09 mars 2006

Pour les mois à venir, quand le temps reviendra

Terminer mes deux histoires en cours, de sorte à constituer avec Cravate une manière de triptyque un peu présentable. Pour le gros, il faudra bien que je me décide à régler ce foutu problème topologique (darwyn devrait comprendre). Quoi qu'il en soit, le gros de l'histoire du gros est déjà mis en place. Ne reste plus qu'à progresser lentement mais sûrement vers une fin recevable.
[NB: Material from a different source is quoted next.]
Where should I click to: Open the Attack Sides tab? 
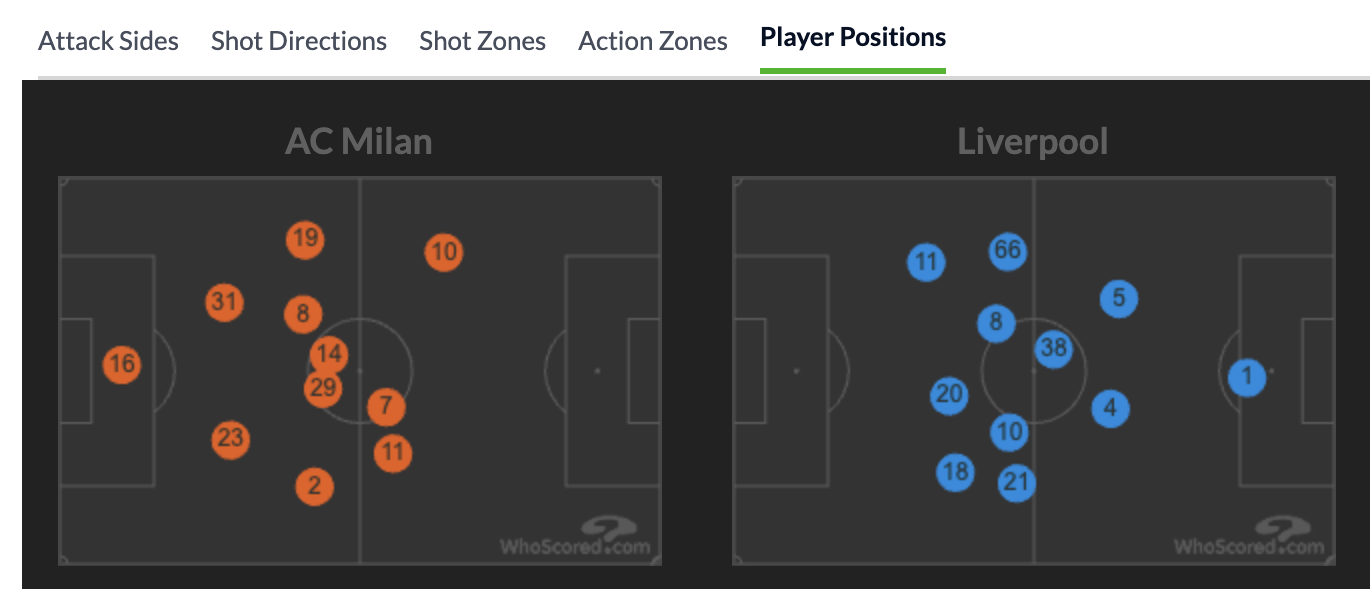(x=108, y=41)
J'ai une idée de fin, même quelques brouillons déjà, mais je la suspecte de n'être pas vraiment écrivable - elle n'est peut être que visuelle - seule planche de salut : mes sens et ma mémoire, parce que cette scène, cette miraculeuse épiphanie que je veux ultime, s'est érotiquement - c'est-à-dire véritablement - déroulée sous mes yeux, du moins je me l'imagine. Je me fais une drôle d'idée de l'érotisme - je doute que mon érotisme soit positivement bandant. N'imaginez pas pour la fin du gros une scène indécente, scandaleuse ou bêtement sensuelle. Voyez-y tout le grotesque du monde, ajoutez-y de la lâcheté, du désir et de la méchanceté, le tout devrait faire une bonne fin. Cette épiphanie a d'ailleurs constitué la motivation première - motrice et matrice à la fois - de cette impossible histoire. Comme quoi tout chez moi débute par la fin. C'était encore plus vrai pour Cravate : seul le dernier paragraphe m'est apparu comme une inexorable évidence - lui seul s'est écrit d'une traite, tel quel, brut et léger. La troisième histoire, rien ne me dit que je ne vais pas l'abandonner, d'ici à ce que je m'y mette. Celle-ci, je ne lui vois pas de fin possible. C'est gênant. C'est sans doute une mauvaise histoire. On verra bien.